A: Cute corollary to FLT.
If $p,q $ are primes and $p-1=m|q-1=k$ then
$p|n^p -n=n (n^m-1)|n (n^m-1)(n^{k-m} + n^{k - 2m}+...+n^m+1)=n (n^k-1)=n^q-n $.
So as $1,2,3,4,6,12$ all divide $12$, it follows $2,3,5,7,13$ all divide $n^{13}- n $.
For me personally it was hardest to see that 5 did but $n^{13}-n =  (n^8 + n^4 + 1)(n^5- n) $ so ... it does.
A: Here is some way of automating Rob John's method:
You can always use decomposition over polynomials :$\quad\displaystyle \Pi_k(n)=k!\binom nk=\prod\limits_{i=0}^{k-1} (n-i)$
e.g. $\ \Pi_4(n)=(n-3)(n-2)(n-1)n$

To solve problems of the type: "show $m$ divides the polynomial $P(n)$"

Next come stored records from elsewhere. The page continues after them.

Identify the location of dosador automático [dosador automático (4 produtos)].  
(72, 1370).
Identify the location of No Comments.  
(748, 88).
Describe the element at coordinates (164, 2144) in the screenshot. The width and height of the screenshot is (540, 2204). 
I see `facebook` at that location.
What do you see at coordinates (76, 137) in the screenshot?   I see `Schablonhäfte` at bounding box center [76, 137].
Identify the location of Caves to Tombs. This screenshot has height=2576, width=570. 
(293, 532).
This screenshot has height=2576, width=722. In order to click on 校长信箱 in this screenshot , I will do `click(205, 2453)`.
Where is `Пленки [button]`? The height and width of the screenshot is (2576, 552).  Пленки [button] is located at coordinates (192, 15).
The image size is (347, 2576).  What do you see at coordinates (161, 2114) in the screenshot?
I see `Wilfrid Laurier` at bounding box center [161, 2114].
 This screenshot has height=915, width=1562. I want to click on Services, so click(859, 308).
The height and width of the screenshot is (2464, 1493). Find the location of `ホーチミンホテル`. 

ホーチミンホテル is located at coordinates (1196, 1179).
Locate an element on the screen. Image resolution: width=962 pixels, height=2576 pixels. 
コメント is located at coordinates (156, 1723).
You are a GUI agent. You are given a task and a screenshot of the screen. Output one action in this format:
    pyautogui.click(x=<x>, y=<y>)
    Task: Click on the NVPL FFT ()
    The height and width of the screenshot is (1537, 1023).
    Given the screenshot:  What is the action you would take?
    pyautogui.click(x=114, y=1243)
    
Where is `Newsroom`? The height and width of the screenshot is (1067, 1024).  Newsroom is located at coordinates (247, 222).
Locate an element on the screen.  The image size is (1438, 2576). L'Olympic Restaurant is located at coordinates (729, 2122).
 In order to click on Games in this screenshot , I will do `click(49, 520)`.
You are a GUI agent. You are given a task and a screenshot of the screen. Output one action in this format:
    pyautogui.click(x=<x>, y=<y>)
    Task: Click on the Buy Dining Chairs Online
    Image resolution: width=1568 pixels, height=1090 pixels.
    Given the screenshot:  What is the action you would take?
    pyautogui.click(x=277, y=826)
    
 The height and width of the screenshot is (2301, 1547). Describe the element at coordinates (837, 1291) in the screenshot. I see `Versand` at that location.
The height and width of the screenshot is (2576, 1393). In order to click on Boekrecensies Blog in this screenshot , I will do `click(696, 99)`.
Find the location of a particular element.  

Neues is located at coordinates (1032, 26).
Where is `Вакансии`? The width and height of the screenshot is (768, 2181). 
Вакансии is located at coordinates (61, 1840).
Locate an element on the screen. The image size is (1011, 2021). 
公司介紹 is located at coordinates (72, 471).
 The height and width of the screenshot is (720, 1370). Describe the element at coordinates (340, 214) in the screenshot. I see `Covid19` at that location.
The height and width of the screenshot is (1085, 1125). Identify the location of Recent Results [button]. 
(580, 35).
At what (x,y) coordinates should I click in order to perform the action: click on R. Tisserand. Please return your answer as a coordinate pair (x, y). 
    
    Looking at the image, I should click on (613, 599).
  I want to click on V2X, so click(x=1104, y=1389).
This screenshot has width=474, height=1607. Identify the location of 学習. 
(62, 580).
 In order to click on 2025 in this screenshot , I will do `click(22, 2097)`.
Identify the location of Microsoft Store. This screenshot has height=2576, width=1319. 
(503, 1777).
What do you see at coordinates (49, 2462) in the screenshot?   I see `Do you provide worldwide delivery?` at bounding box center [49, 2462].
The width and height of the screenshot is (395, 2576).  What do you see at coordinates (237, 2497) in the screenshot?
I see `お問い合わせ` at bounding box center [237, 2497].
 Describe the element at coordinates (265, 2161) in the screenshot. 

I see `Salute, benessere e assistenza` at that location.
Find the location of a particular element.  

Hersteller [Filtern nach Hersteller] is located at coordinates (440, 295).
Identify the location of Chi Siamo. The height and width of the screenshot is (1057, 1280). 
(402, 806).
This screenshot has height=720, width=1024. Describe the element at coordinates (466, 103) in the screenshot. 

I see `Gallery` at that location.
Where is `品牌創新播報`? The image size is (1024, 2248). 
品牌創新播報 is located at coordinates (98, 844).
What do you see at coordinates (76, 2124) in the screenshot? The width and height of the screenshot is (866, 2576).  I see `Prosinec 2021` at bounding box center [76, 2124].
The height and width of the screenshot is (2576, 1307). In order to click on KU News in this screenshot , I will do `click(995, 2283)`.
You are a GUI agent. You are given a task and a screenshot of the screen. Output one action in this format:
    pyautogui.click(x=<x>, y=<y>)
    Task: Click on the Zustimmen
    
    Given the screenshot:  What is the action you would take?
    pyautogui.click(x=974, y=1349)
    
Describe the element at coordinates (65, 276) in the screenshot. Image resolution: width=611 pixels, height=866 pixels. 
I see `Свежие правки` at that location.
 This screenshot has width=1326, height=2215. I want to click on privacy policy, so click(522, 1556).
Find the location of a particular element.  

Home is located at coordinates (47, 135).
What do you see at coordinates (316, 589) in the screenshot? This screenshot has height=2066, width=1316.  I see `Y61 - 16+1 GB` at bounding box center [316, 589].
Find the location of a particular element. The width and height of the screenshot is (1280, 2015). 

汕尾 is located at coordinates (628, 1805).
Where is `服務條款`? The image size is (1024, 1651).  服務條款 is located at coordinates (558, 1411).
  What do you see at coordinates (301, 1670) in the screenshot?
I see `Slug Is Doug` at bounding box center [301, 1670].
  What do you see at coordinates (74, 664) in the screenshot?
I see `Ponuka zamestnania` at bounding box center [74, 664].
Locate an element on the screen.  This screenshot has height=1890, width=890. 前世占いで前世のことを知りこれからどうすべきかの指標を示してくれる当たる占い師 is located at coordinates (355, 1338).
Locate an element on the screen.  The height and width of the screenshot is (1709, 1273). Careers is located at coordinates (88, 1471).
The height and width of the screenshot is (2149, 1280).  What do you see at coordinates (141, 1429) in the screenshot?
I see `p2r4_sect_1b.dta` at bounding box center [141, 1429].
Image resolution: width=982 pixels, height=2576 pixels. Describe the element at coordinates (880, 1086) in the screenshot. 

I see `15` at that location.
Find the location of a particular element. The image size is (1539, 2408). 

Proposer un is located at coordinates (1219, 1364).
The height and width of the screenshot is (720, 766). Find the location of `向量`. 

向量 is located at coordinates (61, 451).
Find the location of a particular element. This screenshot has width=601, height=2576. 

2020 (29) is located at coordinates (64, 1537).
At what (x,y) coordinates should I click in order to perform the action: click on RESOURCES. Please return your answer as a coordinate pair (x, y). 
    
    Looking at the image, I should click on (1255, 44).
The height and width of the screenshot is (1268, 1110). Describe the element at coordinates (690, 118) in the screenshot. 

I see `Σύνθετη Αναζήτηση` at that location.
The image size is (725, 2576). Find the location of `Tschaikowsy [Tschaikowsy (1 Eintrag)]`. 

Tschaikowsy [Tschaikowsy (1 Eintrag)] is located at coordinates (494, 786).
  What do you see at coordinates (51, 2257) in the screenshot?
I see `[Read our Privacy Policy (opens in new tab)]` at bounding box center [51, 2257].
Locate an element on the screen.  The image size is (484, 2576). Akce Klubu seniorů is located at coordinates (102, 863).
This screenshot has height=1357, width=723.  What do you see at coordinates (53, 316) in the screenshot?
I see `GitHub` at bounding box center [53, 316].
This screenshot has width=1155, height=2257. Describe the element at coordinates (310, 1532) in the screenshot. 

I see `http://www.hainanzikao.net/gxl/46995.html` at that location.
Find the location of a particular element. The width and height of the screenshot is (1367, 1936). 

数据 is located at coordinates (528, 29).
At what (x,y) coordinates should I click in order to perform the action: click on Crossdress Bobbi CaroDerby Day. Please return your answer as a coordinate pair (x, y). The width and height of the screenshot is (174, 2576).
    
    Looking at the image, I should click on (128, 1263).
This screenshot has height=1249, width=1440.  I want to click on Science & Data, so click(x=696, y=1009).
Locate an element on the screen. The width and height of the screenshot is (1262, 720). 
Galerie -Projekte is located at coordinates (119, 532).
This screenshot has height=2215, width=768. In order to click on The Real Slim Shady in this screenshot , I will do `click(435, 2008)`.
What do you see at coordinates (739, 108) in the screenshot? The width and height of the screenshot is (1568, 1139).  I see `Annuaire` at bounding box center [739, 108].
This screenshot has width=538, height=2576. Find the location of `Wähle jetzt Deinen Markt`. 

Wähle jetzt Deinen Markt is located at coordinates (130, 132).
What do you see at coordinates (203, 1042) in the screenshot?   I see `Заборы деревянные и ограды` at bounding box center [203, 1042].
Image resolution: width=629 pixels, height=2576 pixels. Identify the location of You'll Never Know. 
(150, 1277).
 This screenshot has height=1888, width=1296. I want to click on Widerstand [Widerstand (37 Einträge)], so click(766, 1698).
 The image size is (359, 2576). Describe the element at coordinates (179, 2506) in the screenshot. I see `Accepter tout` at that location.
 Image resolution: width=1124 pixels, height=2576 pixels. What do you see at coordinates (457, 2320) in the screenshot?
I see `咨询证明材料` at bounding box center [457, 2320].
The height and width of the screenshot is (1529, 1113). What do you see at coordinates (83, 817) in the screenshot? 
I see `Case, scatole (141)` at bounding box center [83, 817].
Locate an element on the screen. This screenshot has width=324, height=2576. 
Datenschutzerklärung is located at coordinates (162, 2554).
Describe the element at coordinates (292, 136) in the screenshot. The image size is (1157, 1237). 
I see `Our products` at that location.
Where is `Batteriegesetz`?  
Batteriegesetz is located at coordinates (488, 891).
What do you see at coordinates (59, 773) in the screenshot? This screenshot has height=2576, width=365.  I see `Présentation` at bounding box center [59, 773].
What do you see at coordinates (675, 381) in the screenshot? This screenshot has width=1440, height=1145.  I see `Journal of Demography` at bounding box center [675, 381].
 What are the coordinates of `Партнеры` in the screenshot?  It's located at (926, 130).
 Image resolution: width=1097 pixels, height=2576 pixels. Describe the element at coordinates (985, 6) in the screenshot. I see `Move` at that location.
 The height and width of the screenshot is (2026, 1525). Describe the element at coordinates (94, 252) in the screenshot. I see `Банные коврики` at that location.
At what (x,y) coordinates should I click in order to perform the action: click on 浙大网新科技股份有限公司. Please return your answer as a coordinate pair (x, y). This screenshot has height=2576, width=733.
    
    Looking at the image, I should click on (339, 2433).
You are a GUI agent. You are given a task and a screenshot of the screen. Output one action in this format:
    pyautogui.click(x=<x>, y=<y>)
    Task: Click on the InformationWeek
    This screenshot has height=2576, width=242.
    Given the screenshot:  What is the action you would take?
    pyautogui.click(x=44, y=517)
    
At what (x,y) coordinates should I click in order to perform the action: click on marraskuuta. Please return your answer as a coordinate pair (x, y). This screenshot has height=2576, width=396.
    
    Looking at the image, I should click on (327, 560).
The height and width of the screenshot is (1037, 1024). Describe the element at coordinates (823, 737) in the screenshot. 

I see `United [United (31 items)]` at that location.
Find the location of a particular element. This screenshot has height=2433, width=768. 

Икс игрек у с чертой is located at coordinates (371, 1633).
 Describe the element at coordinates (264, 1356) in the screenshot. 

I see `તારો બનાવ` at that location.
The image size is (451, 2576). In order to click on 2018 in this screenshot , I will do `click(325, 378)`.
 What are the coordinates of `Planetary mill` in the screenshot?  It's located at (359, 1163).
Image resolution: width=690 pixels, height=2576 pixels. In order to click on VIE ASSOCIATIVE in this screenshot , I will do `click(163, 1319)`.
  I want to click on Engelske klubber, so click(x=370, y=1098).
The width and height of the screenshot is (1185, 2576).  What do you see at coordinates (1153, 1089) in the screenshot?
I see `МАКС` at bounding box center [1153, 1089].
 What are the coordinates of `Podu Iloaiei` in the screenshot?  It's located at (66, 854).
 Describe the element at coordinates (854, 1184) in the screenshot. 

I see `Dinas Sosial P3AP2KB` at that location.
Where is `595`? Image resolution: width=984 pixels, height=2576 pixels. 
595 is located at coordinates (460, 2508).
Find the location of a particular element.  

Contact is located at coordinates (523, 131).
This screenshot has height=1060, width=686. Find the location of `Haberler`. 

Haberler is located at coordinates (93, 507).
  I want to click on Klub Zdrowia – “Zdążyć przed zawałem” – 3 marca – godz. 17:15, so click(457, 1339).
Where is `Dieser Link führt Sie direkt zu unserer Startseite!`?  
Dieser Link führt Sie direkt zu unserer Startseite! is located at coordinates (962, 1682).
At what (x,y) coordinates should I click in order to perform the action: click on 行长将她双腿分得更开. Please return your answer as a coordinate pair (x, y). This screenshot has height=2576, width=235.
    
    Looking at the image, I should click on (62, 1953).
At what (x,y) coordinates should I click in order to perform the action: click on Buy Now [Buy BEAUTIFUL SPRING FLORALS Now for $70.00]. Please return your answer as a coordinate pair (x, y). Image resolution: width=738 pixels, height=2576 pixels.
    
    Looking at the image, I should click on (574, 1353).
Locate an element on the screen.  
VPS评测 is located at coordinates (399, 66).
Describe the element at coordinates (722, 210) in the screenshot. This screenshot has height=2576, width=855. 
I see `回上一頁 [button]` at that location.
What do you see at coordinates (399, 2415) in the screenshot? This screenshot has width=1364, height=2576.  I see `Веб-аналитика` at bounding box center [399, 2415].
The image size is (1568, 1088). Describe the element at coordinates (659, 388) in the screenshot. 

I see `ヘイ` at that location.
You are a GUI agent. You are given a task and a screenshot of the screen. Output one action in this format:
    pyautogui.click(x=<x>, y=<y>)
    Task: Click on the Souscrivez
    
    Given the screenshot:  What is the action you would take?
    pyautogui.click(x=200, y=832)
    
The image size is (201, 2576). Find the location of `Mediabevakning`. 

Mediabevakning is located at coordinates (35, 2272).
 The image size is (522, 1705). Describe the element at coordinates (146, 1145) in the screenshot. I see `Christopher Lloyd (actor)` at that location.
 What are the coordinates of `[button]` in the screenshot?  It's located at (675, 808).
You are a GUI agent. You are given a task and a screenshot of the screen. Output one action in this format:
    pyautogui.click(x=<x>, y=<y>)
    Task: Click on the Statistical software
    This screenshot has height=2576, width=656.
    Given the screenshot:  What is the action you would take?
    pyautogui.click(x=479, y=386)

Let have a look at a simpler example using this technique :
Prove $(n^5-n)$ is divisible by 5 by induction.
Though for $n^{13}-n$ it is a bit tedious.
Here is a maple procedure to do it:
> binomexpansion :=proc(P)
local a,b,c,d,i,p,q:
p:=P: d:= degree(P):
printf("%a = ",P):
for i from d to 0 by -1 do
a:=coeff(p,n,i):
q:=expand(binomial(n,i)):
b:=coeff(q,n,i):
c:=a/b:
p:=p-c*q:
if((c>0)and(i<d)) then printf("+"); fi:
if(c<>0) then printf("%d(n,%d)",c,i); fi:
end do: printf("\n"):
end proc

> binomexpansion(n^13-n);

n^13-n = 6227020800(n,13)+37362124800(n,12)+97037740800(n,11)+142702560000(n,10)+
         130456085760(n,9)+76592355840(n,8)+28805736960(n,7)+6711344640(n,6)+
         901020120(n,5)+60780720(n,4)+1569750(n,3)+8190(n,2)

You can notice that all coefficients are divisible by $2730=2.3.5.7.13$.
And since the binomial coefficients are integers, you get the divisibility by $2730$ as a result.